Haldane had many other related researches:
- Established The Journal of Hygiene
- Manufactured a decompression device to facilitate assistance to deep divers
- Established decompression procedures for air diving to 200 feet or 65 meters for the Royal Navy in 1907, after many animal experiments
- Described the Haldane effect, a property of hemoglobin
- Proposed a formula to determine the coefficients of saturation of different tissues in the body, his equation is based on Henry's law:
$T_{N_2} = T_0 + (T_f - T_0) \left (1 - (1/2)^{t/t_0} \right )$
where,
T: tension (pressure) of gas in tissues
T_{0}: initial tension
TN_{2}: current nitrogen tension
T_{f}: final tension
t_{0}: compartment half-time
t: current time

==Contradicting work==
Although Haldane's model remains the basis for modern decompression tables, Haldane's first decompression tables proved to be far from ideal. Haldane's equation is used by many dive tables and dive computers today, even though a growing number of decompression models contradict its assumptions such as the
- Asymmetry of saturation phenomena of inert gases (uptake and elimination),
- Desaturation according to Hempleman's memorandum and those of Thalmann, taking into account circulating bubbles, VPM, Reduced gradient bubble model.

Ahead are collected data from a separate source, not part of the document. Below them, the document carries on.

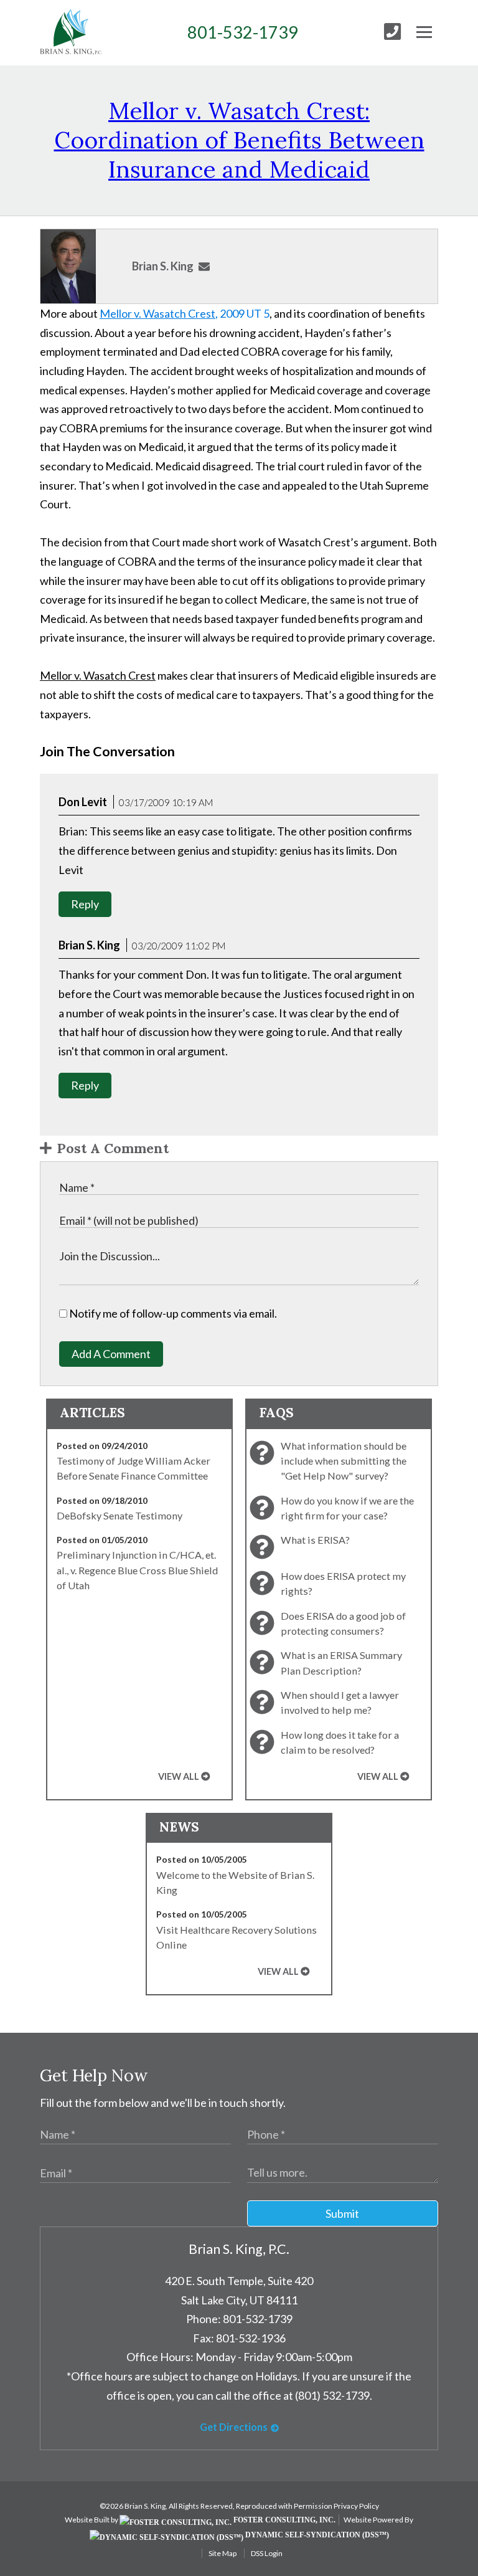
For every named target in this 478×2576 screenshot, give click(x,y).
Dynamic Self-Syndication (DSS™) (316, 2535)
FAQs (276, 1412)
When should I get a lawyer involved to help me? (340, 1702)
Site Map (223, 2553)
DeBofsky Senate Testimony (119, 1515)
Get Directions (234, 2427)
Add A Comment (111, 1354)
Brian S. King (163, 266)
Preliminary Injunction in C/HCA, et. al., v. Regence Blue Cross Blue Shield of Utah (137, 1570)
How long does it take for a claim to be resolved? (340, 1742)
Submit (342, 2213)
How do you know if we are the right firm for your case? (347, 1508)
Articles (92, 1412)
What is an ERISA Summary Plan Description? (341, 1662)
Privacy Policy (356, 2506)
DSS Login (267, 2553)
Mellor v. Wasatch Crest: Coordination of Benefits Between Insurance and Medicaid (239, 140)
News (179, 1826)
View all (178, 1776)
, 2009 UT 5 (184, 313)
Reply (85, 904)
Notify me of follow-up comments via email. (172, 1313)
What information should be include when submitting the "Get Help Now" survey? (343, 1461)
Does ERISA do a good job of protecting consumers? (343, 1623)
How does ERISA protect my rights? (343, 1583)
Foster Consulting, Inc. (283, 2520)
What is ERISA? (315, 1540)
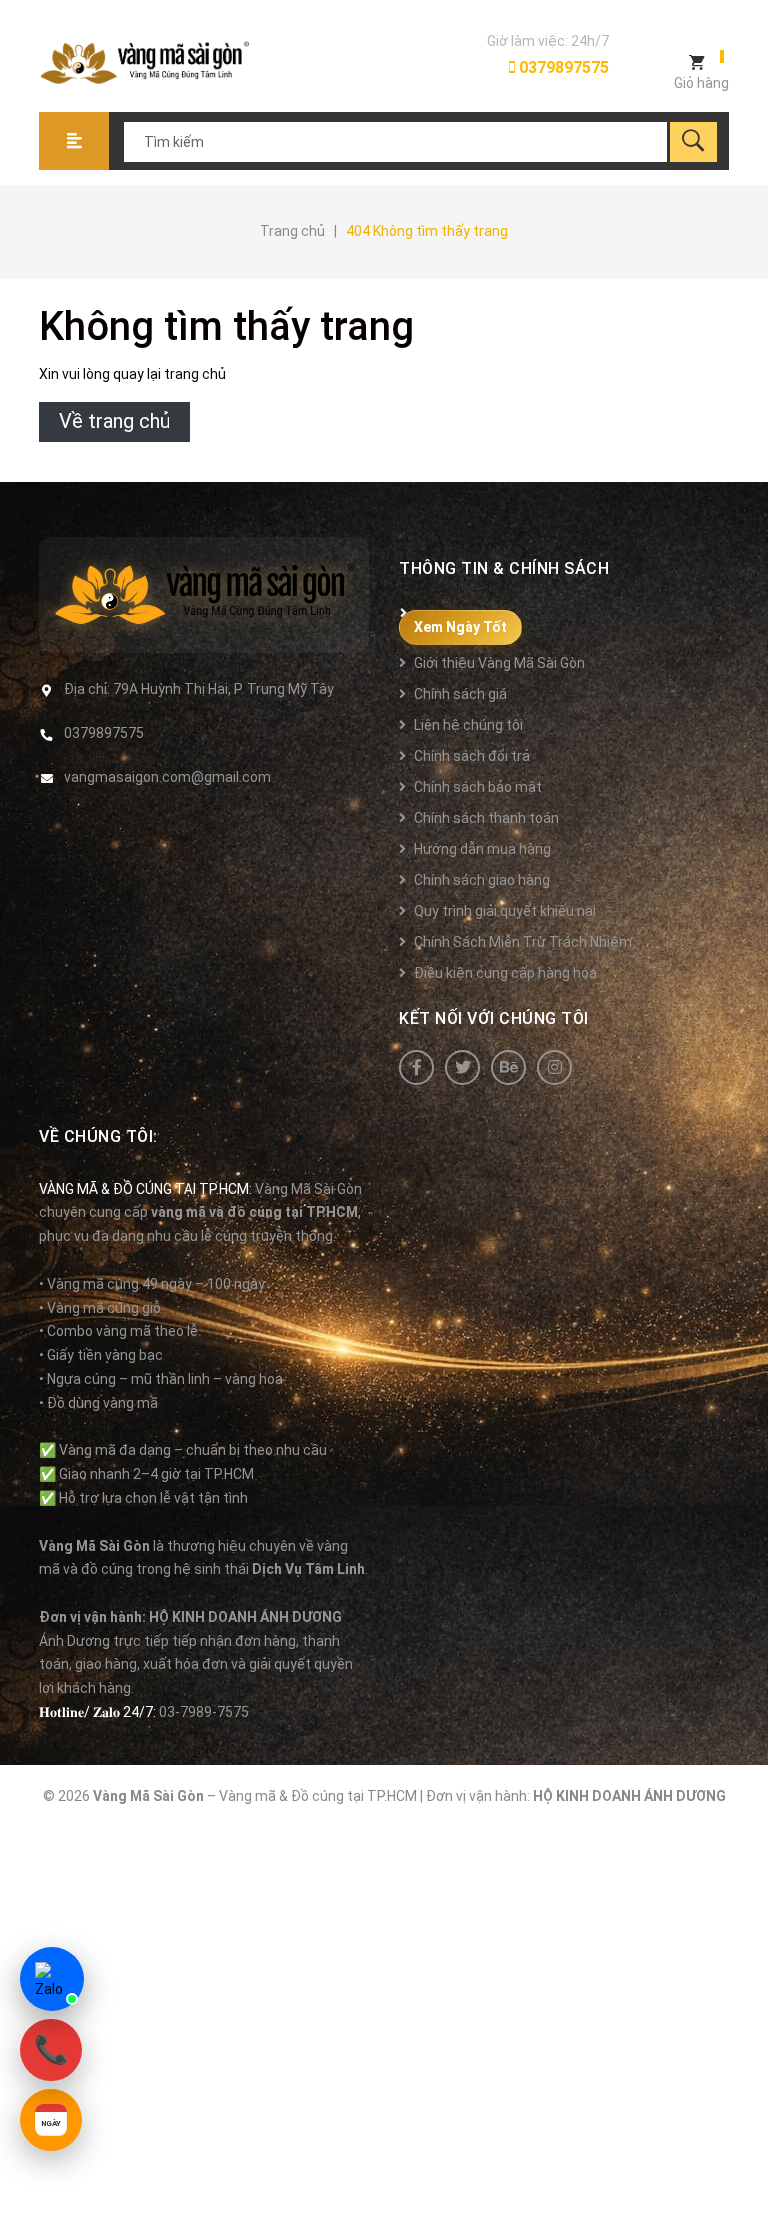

==Figures and tables from "The Prevention of Compressed-air Illness"==

page 347, Figure-1, Nitrogen Saturation
page 363, Figure-4, Desaturation of Nitrogen with different parts of the body with half-sat in 5-10-20-40-75 minutes
page 365, Figure-5, Desaturation of Nitrogen different body tissues
page 367, Figure-6, Nitrogen Saturation for different body tissues
page 442, Decompression table-I in ft and psi. "Stoppages during the ascent of a diver after ordinary limits of time from surface."
page 443, Decompression table-II in ft and psi. "Stoppages during the ascent of a diver after delay beyond the ordinary limits of time from surface."